2. Rachel Allison has grown into a leader and big-time player. Baylor spent halftime retiring the jersey of Young, a consensus two-time All-America who led the Bears to the 2005 national title. Stanford spent it trying to figure out how to slow Rachel Allison.
The 6-1 senior forward looked like an All-America with 20 first-half points (25 overall) and she proved she could score from anywhere on the floor. After missing her first shot, Allison jump-started the Baylor offense, putting up 11 of her team's first 15 points. Improved range this season has made Allison a bigger threat. With five three-pointers already this year, she's well on pace to surpass last season's total of 14.
3. Baylor will not be outworked. With 1.3 seconds left, Bears coach Kim Mulkey called a timeout. She was still coaching, giving the reserves a few final tips. Mulkey's players followed suit, working from opening tip to the final whistle. They outhustled the Cardinal, an important factor in the victory given Stanford's size advantage.
4. Kim Mulkey has found herself quite a point guard. Late in the game, Stanford fouled Kelli Griffin on four consecutive possessions. Didn't work. She knocked down all eight of her free throws to build on Baylor's 13-point lead. Griffin did more than just help seal the game at the line, though. She did a fantastic job of hanging onto the ball, even as the Cardinal turned to the press late in the game. Griffin, who averaged 14 minutes a game as a freshman, had just two turnovers in 32 minutes on Sunday.
"Kelli grew up today," said Mulkey, a star point guard in her playing days. "I think I know who better be on the floor when we need to make free throws.
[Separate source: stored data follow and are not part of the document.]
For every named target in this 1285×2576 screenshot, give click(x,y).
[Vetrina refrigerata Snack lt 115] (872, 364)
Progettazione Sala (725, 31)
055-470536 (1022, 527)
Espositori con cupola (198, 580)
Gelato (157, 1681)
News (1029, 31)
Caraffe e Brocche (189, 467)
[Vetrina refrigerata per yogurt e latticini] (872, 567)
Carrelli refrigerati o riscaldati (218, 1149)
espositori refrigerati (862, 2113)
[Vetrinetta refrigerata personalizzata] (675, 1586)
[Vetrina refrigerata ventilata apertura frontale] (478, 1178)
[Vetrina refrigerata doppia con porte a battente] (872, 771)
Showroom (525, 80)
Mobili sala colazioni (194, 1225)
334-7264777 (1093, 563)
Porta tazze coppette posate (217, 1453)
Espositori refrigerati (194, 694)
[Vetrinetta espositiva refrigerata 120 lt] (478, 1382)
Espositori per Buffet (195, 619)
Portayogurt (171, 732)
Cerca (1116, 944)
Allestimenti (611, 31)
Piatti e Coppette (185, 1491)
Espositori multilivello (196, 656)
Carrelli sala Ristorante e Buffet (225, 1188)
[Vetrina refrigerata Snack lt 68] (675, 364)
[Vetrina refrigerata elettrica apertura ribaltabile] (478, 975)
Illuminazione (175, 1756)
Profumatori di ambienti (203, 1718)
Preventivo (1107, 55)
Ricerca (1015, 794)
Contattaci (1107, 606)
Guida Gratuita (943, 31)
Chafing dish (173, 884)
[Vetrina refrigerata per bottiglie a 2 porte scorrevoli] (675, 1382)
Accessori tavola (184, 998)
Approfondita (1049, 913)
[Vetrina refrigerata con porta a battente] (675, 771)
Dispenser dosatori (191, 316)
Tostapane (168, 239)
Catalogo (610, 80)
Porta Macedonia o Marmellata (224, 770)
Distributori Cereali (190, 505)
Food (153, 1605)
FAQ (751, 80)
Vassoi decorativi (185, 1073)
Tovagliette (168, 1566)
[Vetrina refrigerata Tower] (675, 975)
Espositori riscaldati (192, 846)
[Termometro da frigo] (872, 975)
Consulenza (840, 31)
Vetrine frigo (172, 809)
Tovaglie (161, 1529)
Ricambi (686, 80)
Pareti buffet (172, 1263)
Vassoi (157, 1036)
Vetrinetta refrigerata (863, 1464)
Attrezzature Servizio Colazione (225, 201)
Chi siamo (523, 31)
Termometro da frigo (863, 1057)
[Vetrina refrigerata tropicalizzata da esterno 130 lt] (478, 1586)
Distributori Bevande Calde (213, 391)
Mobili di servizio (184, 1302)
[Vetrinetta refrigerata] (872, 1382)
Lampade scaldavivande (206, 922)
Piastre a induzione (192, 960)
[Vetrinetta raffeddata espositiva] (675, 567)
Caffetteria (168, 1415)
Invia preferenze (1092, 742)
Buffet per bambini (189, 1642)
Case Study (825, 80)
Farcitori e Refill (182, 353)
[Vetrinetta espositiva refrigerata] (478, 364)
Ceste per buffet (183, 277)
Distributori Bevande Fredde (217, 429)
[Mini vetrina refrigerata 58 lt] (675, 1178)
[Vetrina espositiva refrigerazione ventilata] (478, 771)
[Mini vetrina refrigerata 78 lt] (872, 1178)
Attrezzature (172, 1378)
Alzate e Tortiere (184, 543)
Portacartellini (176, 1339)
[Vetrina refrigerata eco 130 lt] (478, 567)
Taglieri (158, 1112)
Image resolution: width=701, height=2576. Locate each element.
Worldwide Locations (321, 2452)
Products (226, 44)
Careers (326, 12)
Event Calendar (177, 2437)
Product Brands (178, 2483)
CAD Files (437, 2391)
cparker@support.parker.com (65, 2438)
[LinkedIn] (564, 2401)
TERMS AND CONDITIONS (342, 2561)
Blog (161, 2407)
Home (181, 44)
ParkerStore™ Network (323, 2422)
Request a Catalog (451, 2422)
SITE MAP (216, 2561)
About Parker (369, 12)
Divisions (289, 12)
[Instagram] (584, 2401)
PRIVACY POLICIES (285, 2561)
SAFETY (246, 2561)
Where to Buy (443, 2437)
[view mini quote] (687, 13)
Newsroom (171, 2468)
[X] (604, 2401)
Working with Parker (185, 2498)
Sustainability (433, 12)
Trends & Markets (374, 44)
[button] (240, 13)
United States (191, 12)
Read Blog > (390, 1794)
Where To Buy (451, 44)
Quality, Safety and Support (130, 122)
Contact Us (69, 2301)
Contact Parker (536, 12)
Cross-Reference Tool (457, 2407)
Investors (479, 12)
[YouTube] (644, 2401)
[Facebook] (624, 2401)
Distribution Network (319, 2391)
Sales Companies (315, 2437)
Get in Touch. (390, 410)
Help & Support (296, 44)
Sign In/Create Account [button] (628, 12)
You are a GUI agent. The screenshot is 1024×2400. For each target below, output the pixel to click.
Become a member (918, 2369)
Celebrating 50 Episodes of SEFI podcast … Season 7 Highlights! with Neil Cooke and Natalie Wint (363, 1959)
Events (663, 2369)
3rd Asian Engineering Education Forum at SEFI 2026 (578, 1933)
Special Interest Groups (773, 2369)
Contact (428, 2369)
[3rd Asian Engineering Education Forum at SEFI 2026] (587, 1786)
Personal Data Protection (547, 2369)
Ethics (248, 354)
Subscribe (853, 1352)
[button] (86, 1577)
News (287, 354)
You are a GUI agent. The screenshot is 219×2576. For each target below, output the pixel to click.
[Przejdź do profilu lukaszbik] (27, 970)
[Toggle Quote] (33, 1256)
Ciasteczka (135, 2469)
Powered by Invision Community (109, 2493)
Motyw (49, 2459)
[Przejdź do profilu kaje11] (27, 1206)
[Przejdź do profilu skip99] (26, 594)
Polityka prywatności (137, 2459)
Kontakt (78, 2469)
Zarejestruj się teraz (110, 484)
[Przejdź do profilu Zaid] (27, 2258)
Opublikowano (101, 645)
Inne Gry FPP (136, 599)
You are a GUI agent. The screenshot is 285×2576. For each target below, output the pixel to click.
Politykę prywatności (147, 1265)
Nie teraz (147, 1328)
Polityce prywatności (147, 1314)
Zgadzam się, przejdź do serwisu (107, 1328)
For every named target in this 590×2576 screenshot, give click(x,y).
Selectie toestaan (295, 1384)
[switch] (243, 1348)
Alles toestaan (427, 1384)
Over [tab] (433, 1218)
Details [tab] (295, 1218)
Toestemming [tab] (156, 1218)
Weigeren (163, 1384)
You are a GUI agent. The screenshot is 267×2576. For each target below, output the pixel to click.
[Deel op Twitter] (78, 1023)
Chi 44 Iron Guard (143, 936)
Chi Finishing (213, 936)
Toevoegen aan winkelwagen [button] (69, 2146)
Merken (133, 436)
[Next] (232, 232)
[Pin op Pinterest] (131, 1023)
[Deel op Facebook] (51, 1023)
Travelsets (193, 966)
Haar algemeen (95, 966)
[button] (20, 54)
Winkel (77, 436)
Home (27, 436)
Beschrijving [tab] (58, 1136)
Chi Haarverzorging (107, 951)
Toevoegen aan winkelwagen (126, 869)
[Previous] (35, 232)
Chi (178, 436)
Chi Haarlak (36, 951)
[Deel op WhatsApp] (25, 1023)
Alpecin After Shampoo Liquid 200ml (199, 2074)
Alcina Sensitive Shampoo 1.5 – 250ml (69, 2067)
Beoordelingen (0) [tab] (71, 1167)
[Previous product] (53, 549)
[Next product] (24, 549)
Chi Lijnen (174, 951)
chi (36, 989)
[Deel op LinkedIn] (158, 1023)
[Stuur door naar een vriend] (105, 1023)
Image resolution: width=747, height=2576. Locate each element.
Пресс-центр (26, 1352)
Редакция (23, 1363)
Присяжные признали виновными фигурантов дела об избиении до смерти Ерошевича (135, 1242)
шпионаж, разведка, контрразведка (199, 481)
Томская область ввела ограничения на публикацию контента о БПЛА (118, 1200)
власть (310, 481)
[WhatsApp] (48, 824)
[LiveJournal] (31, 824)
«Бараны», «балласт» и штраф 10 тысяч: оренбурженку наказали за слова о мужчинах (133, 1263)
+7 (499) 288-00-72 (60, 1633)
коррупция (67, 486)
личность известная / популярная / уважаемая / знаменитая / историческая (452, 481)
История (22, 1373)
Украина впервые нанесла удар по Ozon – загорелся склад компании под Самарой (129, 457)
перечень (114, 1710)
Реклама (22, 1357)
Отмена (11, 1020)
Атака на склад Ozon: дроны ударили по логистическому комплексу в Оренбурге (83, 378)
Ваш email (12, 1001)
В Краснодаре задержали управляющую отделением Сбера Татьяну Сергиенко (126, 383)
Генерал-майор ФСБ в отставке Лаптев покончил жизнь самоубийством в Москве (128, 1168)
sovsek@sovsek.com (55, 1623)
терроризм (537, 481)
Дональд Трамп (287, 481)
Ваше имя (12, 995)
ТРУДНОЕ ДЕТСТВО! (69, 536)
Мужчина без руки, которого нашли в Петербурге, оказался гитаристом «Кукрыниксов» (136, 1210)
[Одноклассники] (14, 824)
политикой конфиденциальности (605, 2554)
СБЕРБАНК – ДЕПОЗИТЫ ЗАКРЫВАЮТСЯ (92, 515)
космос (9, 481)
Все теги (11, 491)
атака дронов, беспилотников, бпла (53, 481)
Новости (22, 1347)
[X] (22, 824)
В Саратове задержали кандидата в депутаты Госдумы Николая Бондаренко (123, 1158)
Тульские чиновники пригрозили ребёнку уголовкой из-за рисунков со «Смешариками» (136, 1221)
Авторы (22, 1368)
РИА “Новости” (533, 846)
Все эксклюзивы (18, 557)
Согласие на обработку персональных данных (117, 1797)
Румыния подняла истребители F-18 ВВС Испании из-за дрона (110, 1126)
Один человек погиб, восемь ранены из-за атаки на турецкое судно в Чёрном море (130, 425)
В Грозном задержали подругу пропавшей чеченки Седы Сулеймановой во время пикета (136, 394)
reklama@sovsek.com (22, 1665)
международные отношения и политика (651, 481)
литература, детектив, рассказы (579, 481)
As a point guard, you want to have twice as many assists as you do turnovers and she had six assists and two turnovers. Kelli ran our ball club out there. She had a sense of composure and calmness about her."
5. You don't just replace a four-time All-America. Despite the graduation of Candice Wiggins, expectations remained high for Stanford. After all, Jayne Appel is a Player of the Year candidate and Kayla Pedersen was the Pac-10 Freshman of the Year last season. Baylor shut them both down. The duo managed just 13 points and missed 12 of 17 shots.
With Pedersen and Appel facing physical battles in the paint, Stanford's shooters had plenty of open shots on the perimeter but they couldn't connect, missing 14 of 19 shots from behind the arc.
There is no need for the Cardinal to panic. They do need to find the leadership and consistency that Wiggins provided, which they may get back when point guard JJ Hones, who is out with a stress fracture, returns.
"Our team not only is without Candice, but without our starting point guard, [whose return] would allow Jeanette Pohlen to play her real position and would bring tremendous stability to our team," Stanford coach Tara VanDerveer said. "When you take away basically -- this is Texas -- your quarterback and your best running back, you've got trouble."
There's no reason the Cardinal can't rebound from the loss. Wiggins might have been a huge part of the program, but she's not the only one that got the Cardinal to the championship game last season, even after losses to UCLA and USC. "Sometimes you go into a fight, and this is Round 1," VanDerveer said. "We've got a big bloody nose. See us at Round 15, see where we've come."